> Document passage:
*** Begin section ***

Her anxiety prevents her from getting on a public bus and safely and confidently navigating the world. Among other things, she witnessed the gang-style murder of her husband a number of years ago and the subsequent alcohol abuse has impaired her brain.
The only reason she is in a psychiatric day program now is because we were able to apply for a "Prescription for Transportation" from Medicaid for that specific address, as well as other places where she regularly goes for medical care.
That said, in order to take advantage of this transportation service, one must call at least 24 hours in advance. The call must also be placed before 2pm. If you get sick after 2:00 and need an appointment the next day, you're on your own. Oh, and sometimes the taxis contracted for the rides don't show up, but if you miss a ride, you're also out of luck.
Are there allowances for urgent appointments? No.
Are there allowances for next-day appointments booked after 2pm? No.
Can the person be sent to a facility where a prescription for transportation has yet to be submitted? No. And the submission and approval process takes weeks, even if your new chemotherapy regimen is beginning on Monday and you have no other resource for transportation.
A case in point: I receive a call from the day program that my patient has a three-day-old laceration on her finger that seems to possibly be infected. The finger is cold, dark, and she has lost feeling in parts of the digit in question. Can we see her today? Sure. How can we get her to the clinic when her transportation will only take her to the pre-ordered destination and no other? Beats me.
I hem and haw, clear my throat, tap my fingers on the desk, roll my eyes. Does the day program have taxi funds? Stupid question. Does the patient have money for a taxi? Stupider question. Could the patient take the public bus? Even stupider question, unless they could give her a few milligrams of Valium first. Call an ambulance? Let's see---$800 in taxpayer money for a lacerated finger that isn't even bleeding. What's a poor Nurse Care Manager to do?

*** End section ***

Extracted data entries:
*** Begin section ***

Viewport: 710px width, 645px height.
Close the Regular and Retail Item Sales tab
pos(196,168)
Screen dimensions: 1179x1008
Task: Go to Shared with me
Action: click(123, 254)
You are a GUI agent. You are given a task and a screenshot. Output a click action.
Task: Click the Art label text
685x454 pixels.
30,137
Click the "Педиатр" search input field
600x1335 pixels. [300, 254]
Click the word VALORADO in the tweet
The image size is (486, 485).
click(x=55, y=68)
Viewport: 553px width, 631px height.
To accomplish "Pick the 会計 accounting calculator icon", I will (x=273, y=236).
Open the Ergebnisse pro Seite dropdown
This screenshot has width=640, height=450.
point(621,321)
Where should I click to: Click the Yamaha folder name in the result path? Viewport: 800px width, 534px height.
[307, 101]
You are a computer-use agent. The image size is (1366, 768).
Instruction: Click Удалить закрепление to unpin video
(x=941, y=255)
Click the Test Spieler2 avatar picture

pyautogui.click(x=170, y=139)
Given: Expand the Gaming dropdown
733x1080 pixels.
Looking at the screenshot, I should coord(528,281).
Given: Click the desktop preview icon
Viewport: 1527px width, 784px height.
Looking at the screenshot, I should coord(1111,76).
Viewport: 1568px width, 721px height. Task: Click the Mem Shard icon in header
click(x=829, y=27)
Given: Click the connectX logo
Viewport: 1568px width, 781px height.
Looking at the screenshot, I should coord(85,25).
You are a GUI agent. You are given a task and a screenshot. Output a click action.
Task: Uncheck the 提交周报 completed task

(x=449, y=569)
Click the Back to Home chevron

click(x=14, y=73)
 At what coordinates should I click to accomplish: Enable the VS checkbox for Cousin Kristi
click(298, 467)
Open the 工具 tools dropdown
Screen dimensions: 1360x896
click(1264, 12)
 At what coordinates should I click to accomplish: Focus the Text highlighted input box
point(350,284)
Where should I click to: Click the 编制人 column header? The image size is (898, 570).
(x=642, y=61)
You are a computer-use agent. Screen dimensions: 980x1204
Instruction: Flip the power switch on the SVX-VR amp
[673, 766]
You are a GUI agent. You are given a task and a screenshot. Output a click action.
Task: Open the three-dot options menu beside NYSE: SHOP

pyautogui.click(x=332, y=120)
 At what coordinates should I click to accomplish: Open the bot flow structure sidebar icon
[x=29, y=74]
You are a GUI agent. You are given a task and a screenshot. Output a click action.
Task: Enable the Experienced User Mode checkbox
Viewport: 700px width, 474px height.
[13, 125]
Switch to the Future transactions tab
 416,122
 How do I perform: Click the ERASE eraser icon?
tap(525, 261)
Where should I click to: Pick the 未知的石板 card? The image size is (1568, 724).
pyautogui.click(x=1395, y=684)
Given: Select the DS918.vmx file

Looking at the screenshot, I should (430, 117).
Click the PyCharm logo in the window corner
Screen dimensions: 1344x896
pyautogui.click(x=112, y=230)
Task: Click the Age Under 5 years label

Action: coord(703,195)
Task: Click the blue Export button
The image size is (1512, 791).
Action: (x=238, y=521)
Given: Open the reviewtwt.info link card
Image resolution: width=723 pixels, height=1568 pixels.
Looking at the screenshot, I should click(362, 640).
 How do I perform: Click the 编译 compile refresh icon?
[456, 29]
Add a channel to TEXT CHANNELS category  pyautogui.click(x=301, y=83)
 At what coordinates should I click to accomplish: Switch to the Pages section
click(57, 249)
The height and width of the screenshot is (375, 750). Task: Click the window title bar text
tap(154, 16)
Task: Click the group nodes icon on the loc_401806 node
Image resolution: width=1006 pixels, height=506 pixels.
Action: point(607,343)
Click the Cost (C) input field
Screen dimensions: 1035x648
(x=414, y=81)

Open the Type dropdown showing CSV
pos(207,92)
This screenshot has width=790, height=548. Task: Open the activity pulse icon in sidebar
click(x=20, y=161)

*** End section ***

> Explore the material:
**A)** Revise the stretch of the Medicaid transportation passage from "Are there allowances for urgent" through "other? Beats me.", replacing "clinic" with "urgent care center".
**B)** Carry on the passage about Medicaid transportation from the point where it stops.
The entries are separate material and are not part of the passage on Medicaid transportation.

> Results for the exercise:
**A)**
Are there allowances for urgent appointments? No.
Are there allowances for next-day appointments booked after 2pm? No.
Can the person be sent to a facility where a prescription for transportation has yet to be submitted? No. And the submission and approval process takes weeks, even if your new chemotherapy regimen is beginning on Monday and you have no other resource for transportation.
A case in point: I receive a call from the day program that my patient has a three-day-old laceration on her finger that seems to possibly be infected. The finger is cold, dark, and she has lost feeling in parts of the digit in question. Can we see her today? Sure. How can we get her to the urgent care center when her transportation will only take her to the pre-ordered destination and no other? Beats me.

**B)**
I check my schedule. There's a forty-minute window, at best. I race across town and pick her up at the day program and bring her back to the clinic. After a cursory examination, I pull a doc into the room and have him take a look. He agrees with my assessment: no infection, no need for steri-strips. She may have cut a superficial nerve and may or may not regain all sensory function. Keep the knuckle supple and don't immobilize the finger. Bacitracin and Band-Aids and keep it clean. Watch for decreased sensation or change of color or temp. I pack a goodie bag with the necessary tools for home self-care.
Driving her to her house in the next town, we chat amiably. We've known each other for years. The first time I met her, she was so drunk she blacked out the whole visit and never recalled that it happened. A rich history, and a significant recovery from the brink of self-destruction. I give her a gift that I had for her in the backseat of my car---new Tupperware for her to pack her lunch in for her day program. She beams in the passenger seat.
So what about all of those other people with no cars, an inability to use the public bus, lack of reliable friends and family, and urgent issues in need of urgent attention? Your guess is as good as mine.
The poor suffer in so many ways, and we often mistake their suffering for a character flaw. I put out a small brush-fire today---no big deal, but it's symptomatic of so much more. How many proverbial fires burn out of control in other unknown homes, simply for lack of access to something as simple as a ride, a friendly ear, something taken for granted by so many of us? For many, the fire never goes out, and life is one long urgency. For others, the fires are certainly of their making but seemingly beyond their control to stem. For still others, the fires are simply a matter of daily life, and the lucky few are blessed enough to find a way to assuage the hungry flames.